Acura ILX Trip: Bagdad, Arizona

Odometer (Legend):  520,482

520482

Odometer (ILX):  32,234

32234

Trip Distance:  292 miles

bagdad_map

The middle east would make a fun road trip destination, wouldn’t it?  Too bad the logistics are a headache.  I found a nearby substitute that will have to suffice for now. My friend Justin was raised in a remote town in east-central Arizona called Bagdad.

Similar to some other small towns in Arizona like Bisbee, Bagdad got its start as a copper mining town in 1882.  Today, there are around 2,500 people living there.  The town is actually owned by Freeport McMoRan Copper & Gold, the company that operates the mine.  Justin told me that since the entire town is technically property of the mine, everyone rents their homes from Freeport.

For this trip, Justin and I took the 2013 Acura ILX 2.4 6-speed and my friend Matt took a “test vehicle” from his work at the Nissan proving grounds.  This is a Medium Brown Metallic 2013 Pathfinder 2WD “Platinum” with leather and a huge sunroof.

matt_driving_pathfinder

Our first stop was for fuel & drinks in Wickenburg, Arizona at the Shell station.

pathfinder_ilx

I saw this sign posted on the window of the convenience store and it reminded me of a similar anti-litter campaign from the days when I grew up in Utah called “Don’t Waste Utah.”

dont_trash_arizona

Located in the hills about 100 miles northwest of the Phoenix metro area, I’ve often seen this sign on Highway 93 northbound and been intrigued about Bagdad.

tyson_bagdad_arizona_sign_acura_ilx

Heading eastbound on Highway 97, the roller-coaster ride began.  This two-laner is posted at anywhere from 15-35 mph on most of the corners — and for good reason.  Most of those corners are “blind,” and the road is not banked in such a way that aggressive driving can be done safely.  Justin had lots of stories about folks who have lost control of vehicles out there.

The ILX handled the terrain with ease and it was a nice workout for the 6-speed gearbox to slide through its gears.

hwy_97_to_bagdad

Soon we reached an intersection and headed left another 4 miles to the town entrance.

bagdad_hillside_prescott

Entering Bagdad:  “The Best Copper Town Anywhere.”
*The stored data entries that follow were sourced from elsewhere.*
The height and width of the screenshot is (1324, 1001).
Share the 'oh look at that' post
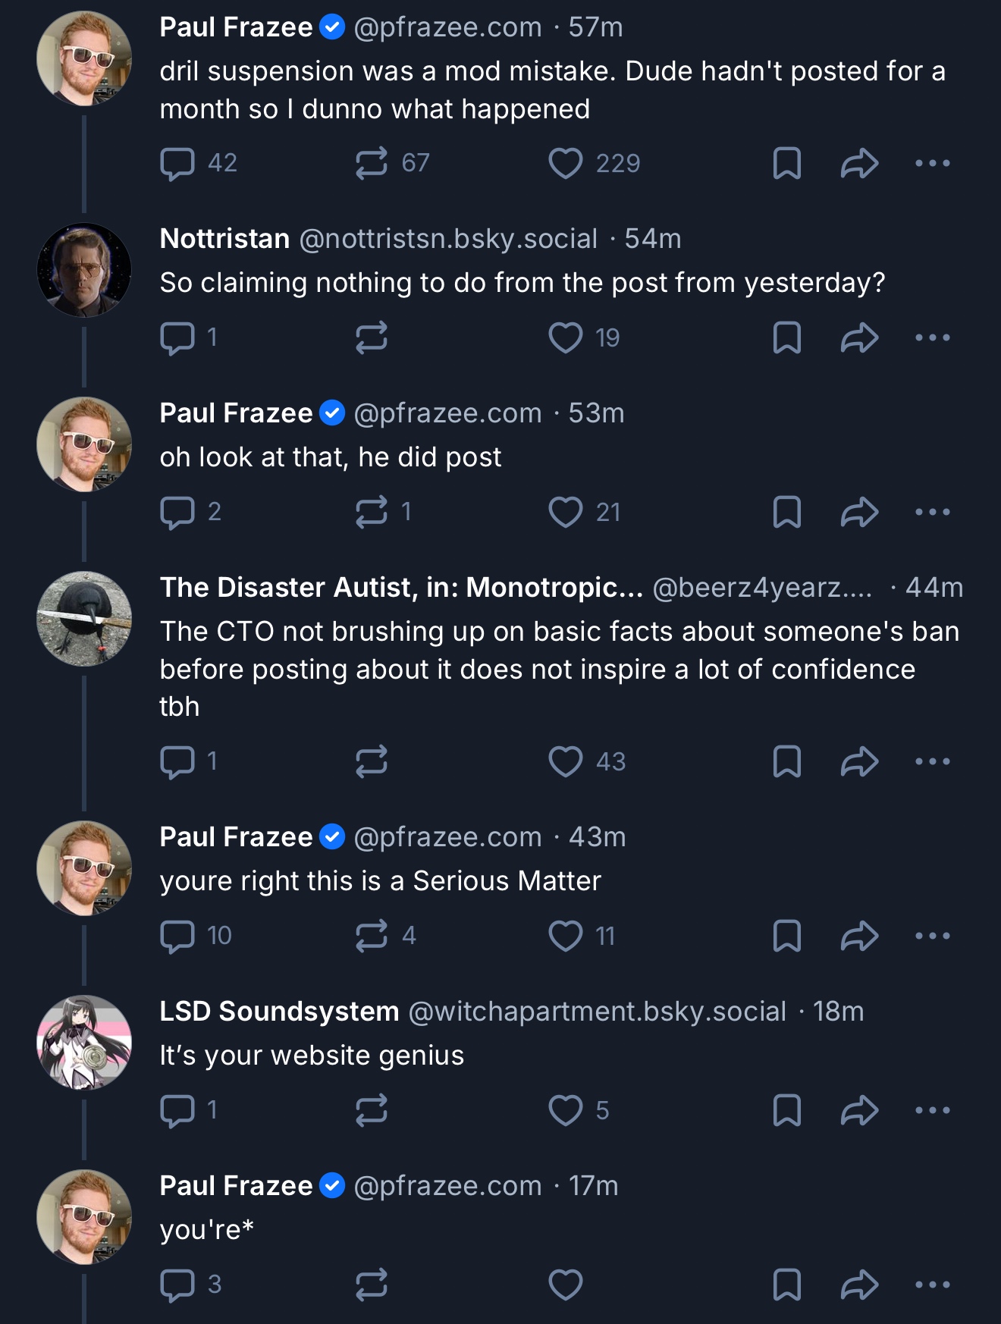[x=859, y=512]
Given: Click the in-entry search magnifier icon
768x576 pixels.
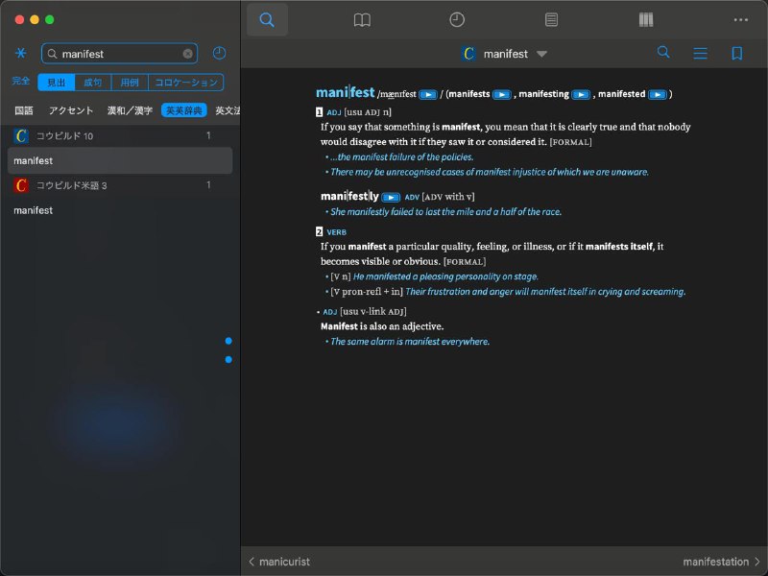Looking at the screenshot, I should point(663,53).
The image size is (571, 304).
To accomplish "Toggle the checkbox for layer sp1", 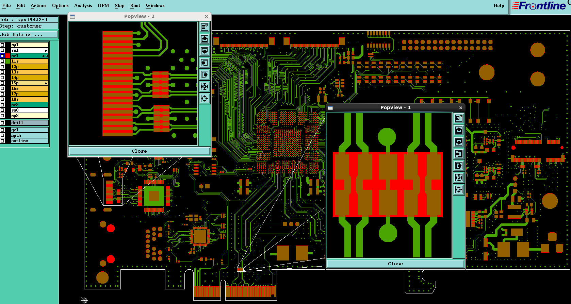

acura_ilx_bagdad_az_entrance

Here is a story about how the town allegedly got its name:

“Please don’t associate our town’s name with that of Baghdad, Iraq.  Please note the “h”.  Bagdad has always been a mining town. As legend has it, the first miners were a father and son team. The ore was hauled out on mule teams in bags. (see the “Historical Photos” link) The son would be mining, filling the bags with ore. The father would be getting the things the son needed to mine. When the son needed another bag to fill, he would yell, “bag Dad”. Consequently the name Bagdad was derived. It had nothing to do with Iraq.”

arrival_bagdad_arizona

It was about that this time when we realized just how fitting it was that Matt ended up bringing this particular Nissan Pathfinder on our trip.  It’s equipped for the Middle East markets!  Notice that the “OBJECTS IN MIRROR ARE CLOSER THAN THEY APPEAR” on the passenger sideview mirror is in Arabic.

pathfinder_mirror_text

The air bag warning on the passenger sunvisor is also in Arabic.  Matt’s gauge cluster was in kilometers per hour.  How fitting that he brought a Middle East spec Nissan to a town called Bagdad, right?
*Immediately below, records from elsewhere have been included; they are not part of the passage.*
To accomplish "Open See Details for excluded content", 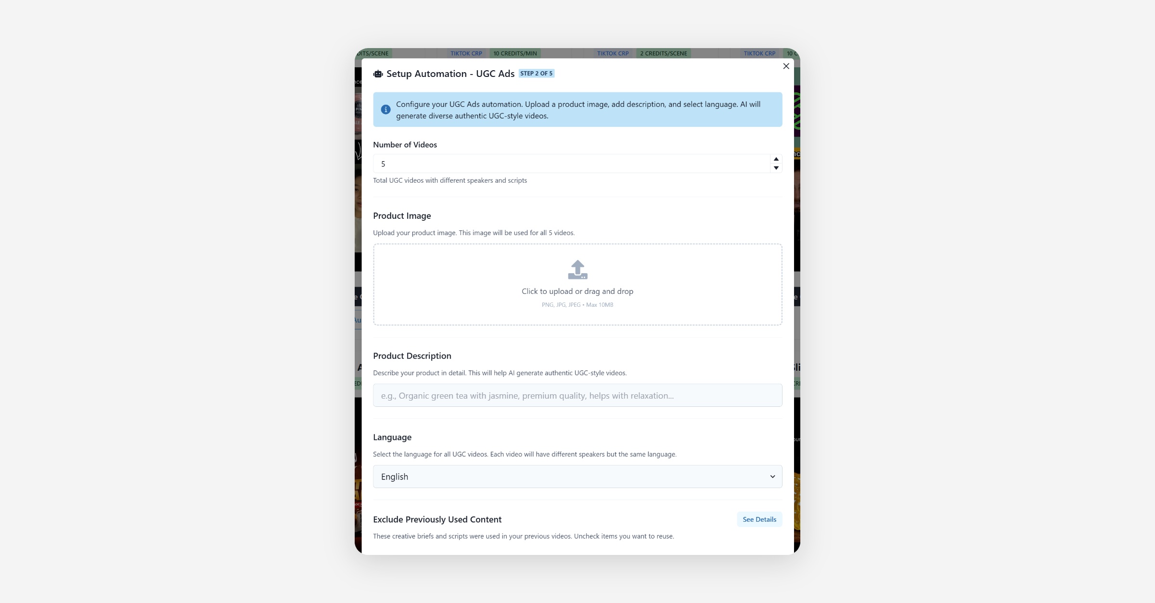I will tap(759, 519).
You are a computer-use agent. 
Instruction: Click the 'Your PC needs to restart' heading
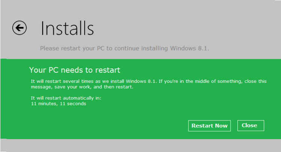coord(75,70)
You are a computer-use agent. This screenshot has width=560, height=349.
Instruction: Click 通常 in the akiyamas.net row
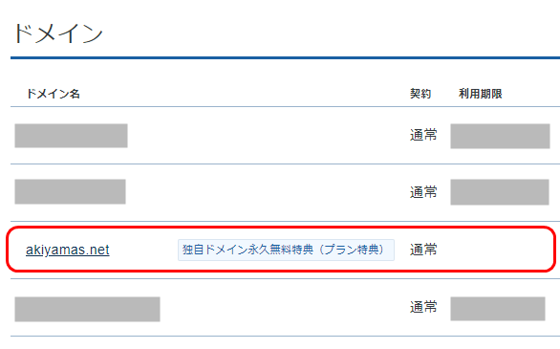click(x=423, y=250)
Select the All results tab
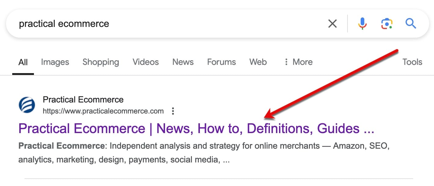The height and width of the screenshot is (186, 434). (23, 62)
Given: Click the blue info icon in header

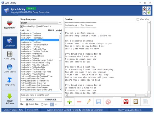Looking at the screenshot, I should coord(149,8).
pathfinder_visor_middle_east

First order of business was to refuel our bodies with some delicious hometown grub.  Bagdad has 2 restaurants and 1 grocery store.  Only 1 of the restaurants was open on Saturday when we arrived.  It was called “The Diner.”
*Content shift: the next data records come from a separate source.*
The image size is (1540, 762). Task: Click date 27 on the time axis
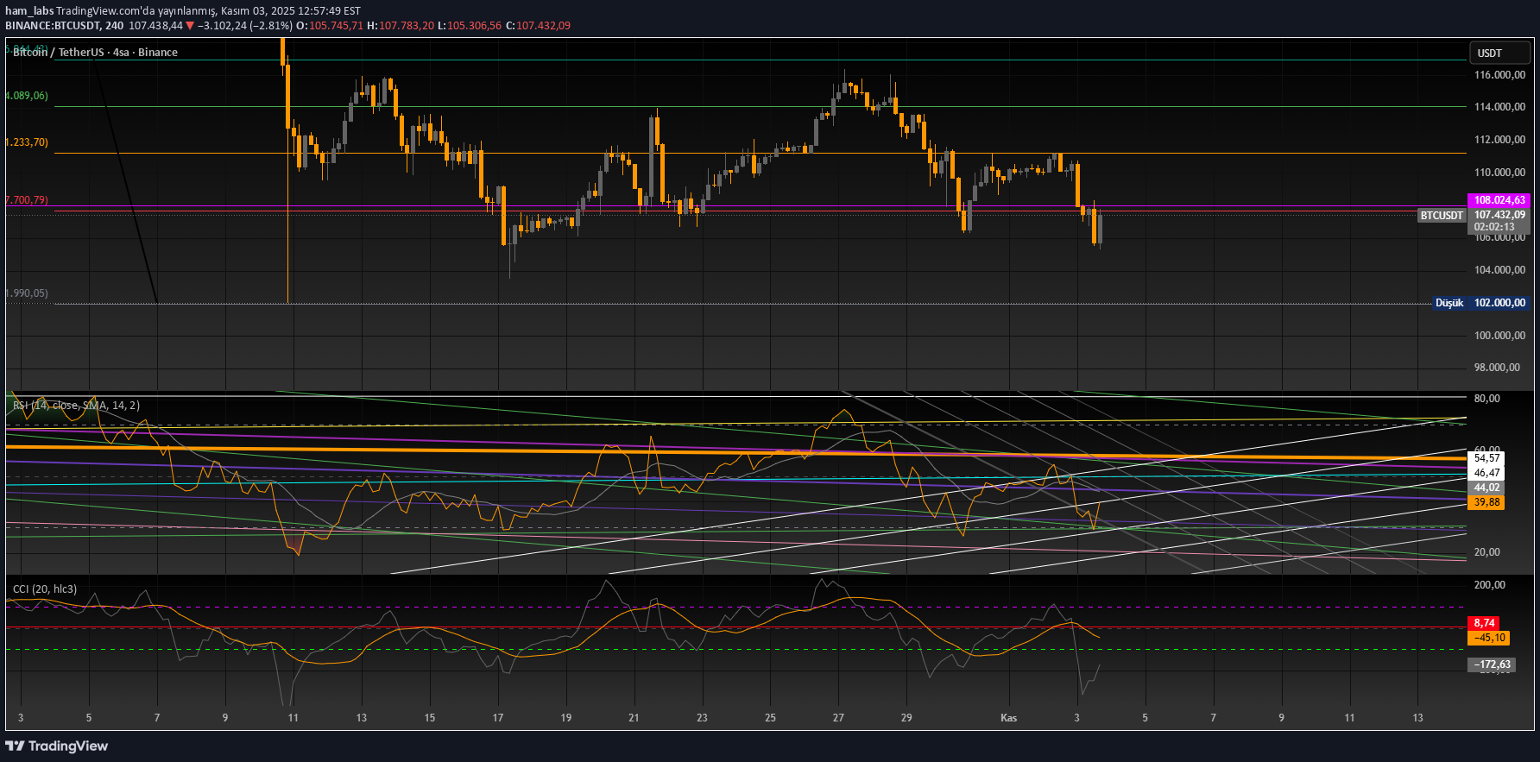[x=838, y=718]
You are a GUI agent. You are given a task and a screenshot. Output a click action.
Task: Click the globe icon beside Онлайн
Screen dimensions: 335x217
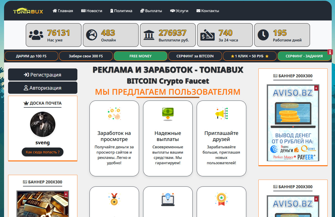coord(92,35)
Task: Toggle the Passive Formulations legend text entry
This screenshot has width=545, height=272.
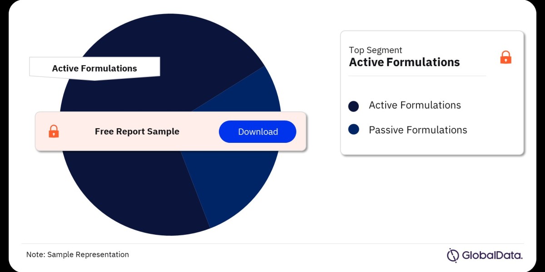Action: point(418,130)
ilx_pathfinder_bagdad_diner

justin_matt_bagdad_diner_exterior

Fast, friendly service in here!  A group of people who’d just toured the Bagdad mine were seated near us.

bagdad_diner_interior

I opted for the classic “Main Street” burger.  It rivaled the green chile burger from Sparky’s in Hatch, New Mexico but wasn’t quite as delicious.  Still, the curly fries were to die for.

bagdad_diner_menu

Happy to be experiencing some of the local sights and sounds of Bagdad.  That’s Justin seated next to me.

tyson_justin_bagdad_diner

I’m serious – those curly fries were amazing.

main_street_burger_bagdad

The Diner’s operating hours are a bit funky, so I thought I’d share.  It’s open from 6 a.m. to 2 p.m. only.  It’s closed every Monday.  And it’s closed from March 24th through April 1st for Spring Break, so don’t try and go this week!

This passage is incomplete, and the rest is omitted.